V.2.1 The external auditor may be questioned by the general meeting in relation to his report on the fairness of the financial statements. The external auditor shall for this purpose attend and be entitled to address this meeting.
Pursuant to Article 42(3) of the Articles of Association, Nedap's auditor reports on his audit to the Supervisory Board and the Board of Management. The result of his audit is set out in a statement certifying that the financial statements give a true and fair view of the financial position of the Company in conformity with the International Accounting Standards Board and accepted by the European Union and Part 9, Book 2 of the Netherlands Civil Code and that they comply with the statutory provisions for financial statements stipulated in Part 9, Book 2 of the Netherlands Civil Code and, to the extent of his competence, that the Board of Management report is consistent with the financial statements as required by 2:391 sub 4 of the Netherlands Civil Code. This independent auditor's report is included in the Other information section. The activities of the auditor are described in the `Auditor's responsibility' section of the Independent Auditor's Report. This is self-explanatory. Independent auditor's reports at Nedap are unqualified, and so no additional clarification is necessary. Should any provisos be included, these will be disclosed and explained in the Annual Report in conformity with the accountability of the Supervisory Board and the Board of Management vis-à-vis the shareholders. In the view of the Supervisory Board and the Board of Management, the presence of the external auditor at the General Meeting of Shareholders is therefore unnecessary.

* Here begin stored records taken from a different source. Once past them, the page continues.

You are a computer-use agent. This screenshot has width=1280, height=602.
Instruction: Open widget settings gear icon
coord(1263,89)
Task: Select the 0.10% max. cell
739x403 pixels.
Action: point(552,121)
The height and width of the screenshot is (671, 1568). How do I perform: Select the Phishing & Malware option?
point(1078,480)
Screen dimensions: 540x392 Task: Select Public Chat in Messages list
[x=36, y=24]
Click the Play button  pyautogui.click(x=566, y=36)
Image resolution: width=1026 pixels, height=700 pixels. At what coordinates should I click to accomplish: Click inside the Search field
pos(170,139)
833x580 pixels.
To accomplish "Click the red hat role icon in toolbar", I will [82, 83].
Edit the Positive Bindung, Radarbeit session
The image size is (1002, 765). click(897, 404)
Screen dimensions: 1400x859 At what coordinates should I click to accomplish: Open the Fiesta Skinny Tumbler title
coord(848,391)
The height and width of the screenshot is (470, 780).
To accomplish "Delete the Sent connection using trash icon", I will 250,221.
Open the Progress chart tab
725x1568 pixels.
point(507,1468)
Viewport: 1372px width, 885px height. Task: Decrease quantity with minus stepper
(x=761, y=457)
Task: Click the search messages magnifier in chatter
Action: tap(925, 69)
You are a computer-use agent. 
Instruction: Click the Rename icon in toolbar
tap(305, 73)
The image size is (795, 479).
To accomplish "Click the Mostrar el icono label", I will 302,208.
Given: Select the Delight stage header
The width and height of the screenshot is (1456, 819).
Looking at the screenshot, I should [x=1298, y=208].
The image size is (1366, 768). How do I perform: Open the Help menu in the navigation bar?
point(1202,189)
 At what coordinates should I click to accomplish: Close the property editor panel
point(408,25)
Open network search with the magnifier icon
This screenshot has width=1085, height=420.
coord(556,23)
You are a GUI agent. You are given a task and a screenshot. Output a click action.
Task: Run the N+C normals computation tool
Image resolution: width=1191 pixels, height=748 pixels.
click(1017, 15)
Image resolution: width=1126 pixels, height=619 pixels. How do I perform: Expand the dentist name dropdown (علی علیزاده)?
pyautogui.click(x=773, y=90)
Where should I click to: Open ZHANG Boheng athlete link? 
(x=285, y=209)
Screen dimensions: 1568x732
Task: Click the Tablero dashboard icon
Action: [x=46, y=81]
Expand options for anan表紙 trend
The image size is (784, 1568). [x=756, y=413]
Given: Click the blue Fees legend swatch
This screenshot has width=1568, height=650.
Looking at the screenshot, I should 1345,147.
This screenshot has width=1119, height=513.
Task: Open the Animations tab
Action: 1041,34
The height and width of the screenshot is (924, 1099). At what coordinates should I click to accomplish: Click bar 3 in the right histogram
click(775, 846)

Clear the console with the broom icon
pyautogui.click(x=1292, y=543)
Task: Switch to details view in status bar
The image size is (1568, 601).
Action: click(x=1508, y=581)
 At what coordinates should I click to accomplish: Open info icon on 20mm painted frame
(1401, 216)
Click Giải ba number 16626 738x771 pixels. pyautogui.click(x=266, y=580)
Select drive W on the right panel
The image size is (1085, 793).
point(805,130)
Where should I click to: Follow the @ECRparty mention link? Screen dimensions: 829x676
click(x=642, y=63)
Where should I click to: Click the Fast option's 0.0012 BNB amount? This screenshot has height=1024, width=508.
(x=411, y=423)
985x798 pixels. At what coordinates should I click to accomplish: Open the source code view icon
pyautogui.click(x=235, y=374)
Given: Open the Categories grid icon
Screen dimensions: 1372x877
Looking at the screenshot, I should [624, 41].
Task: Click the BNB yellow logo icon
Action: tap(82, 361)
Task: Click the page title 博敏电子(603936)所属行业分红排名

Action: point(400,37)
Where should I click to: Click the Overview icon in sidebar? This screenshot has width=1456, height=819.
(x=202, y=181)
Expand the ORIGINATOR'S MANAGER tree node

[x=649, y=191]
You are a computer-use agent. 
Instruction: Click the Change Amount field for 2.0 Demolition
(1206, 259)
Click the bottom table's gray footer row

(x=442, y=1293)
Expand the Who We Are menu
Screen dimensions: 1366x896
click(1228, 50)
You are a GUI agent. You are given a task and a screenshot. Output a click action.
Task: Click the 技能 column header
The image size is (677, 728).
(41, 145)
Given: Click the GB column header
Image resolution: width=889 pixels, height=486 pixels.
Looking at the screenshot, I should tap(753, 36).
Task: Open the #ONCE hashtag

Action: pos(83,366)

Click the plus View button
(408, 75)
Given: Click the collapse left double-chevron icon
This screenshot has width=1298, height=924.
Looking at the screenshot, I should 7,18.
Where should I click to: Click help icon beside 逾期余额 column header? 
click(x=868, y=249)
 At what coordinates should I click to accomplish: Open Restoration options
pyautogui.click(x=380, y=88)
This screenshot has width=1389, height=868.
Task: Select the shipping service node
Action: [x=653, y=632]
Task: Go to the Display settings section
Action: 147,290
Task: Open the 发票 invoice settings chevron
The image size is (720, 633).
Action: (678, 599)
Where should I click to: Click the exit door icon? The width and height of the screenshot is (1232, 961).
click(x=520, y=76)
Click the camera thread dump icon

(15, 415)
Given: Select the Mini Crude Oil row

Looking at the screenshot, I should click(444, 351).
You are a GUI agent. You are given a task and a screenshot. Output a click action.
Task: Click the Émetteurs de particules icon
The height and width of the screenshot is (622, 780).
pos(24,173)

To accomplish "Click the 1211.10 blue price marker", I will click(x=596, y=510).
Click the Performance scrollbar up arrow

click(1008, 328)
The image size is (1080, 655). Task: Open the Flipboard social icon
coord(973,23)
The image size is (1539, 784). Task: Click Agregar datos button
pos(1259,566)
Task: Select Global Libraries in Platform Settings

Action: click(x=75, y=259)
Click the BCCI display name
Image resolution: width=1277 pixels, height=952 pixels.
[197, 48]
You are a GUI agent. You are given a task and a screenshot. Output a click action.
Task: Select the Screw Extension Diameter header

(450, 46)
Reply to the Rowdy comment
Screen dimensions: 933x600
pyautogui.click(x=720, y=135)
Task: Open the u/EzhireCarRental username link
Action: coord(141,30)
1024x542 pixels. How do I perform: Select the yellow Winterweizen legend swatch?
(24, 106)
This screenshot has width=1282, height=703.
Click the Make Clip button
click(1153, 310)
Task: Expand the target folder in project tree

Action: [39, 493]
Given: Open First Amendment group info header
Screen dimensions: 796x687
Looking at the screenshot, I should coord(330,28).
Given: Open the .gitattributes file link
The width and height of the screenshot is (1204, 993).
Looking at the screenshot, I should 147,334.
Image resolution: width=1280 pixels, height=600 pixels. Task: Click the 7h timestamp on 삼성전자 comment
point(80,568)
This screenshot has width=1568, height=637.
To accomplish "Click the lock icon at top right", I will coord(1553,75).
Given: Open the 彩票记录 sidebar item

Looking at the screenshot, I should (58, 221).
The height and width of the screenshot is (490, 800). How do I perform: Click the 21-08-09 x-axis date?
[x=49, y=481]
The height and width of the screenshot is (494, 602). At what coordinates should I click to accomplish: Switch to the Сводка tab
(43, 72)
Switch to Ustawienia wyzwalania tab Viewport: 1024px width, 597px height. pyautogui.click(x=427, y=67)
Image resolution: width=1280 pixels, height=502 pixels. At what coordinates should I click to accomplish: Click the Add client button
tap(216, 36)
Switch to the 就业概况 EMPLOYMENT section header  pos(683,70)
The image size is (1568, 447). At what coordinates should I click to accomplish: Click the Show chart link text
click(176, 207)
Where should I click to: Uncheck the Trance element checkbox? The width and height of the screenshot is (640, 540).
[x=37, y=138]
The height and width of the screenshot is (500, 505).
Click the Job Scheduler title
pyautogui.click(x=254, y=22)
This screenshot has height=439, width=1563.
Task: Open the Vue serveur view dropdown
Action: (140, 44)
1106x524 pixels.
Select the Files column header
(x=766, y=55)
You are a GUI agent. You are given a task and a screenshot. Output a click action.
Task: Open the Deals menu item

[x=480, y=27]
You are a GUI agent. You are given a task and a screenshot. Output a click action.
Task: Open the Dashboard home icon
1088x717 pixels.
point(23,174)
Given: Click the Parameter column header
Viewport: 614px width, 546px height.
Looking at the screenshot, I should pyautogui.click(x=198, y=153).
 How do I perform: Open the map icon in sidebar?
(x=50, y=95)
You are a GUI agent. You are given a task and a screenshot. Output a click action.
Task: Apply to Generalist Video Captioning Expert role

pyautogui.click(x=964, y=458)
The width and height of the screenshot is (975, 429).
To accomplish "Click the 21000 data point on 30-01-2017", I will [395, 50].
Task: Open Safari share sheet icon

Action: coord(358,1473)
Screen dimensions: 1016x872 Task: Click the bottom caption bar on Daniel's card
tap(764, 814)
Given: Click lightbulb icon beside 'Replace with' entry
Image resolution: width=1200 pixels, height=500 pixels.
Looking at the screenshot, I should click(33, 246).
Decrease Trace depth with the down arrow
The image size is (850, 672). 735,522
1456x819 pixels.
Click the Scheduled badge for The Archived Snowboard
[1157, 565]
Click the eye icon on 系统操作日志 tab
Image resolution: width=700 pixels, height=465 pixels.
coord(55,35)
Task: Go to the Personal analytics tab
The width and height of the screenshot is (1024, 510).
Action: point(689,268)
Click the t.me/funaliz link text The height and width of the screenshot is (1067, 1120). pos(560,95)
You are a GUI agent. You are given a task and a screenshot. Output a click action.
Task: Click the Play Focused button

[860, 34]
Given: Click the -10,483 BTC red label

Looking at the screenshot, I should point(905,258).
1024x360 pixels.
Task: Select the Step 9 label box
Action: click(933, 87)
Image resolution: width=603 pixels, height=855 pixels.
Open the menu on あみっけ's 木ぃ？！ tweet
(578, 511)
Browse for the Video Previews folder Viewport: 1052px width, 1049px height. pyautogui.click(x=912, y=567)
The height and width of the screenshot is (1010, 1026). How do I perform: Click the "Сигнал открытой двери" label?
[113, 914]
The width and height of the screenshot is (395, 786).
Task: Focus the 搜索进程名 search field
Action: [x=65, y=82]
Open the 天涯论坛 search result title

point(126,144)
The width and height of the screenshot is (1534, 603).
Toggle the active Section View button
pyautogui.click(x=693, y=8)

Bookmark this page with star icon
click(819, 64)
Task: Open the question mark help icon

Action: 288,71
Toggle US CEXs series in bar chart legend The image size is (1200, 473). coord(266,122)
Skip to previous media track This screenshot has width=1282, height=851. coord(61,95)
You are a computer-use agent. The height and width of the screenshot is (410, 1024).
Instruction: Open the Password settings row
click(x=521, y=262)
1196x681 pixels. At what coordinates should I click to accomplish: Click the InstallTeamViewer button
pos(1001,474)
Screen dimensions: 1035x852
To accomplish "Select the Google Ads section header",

V.3.1 The external auditor and the audit committee shall be involved in drawing up the work schedule of the internal auditor. They shall also take cognizance of the findings of the internal auditor.
In view of its size, Nedap does not have an internal auditor (or an audit committee). It goes without saying that the external auditor performs the annual audit with due attention to the existence and implementation of the internal audit and control system. The external auditor attends the meeting of the Supervisory Board at which the financial statements are discussed.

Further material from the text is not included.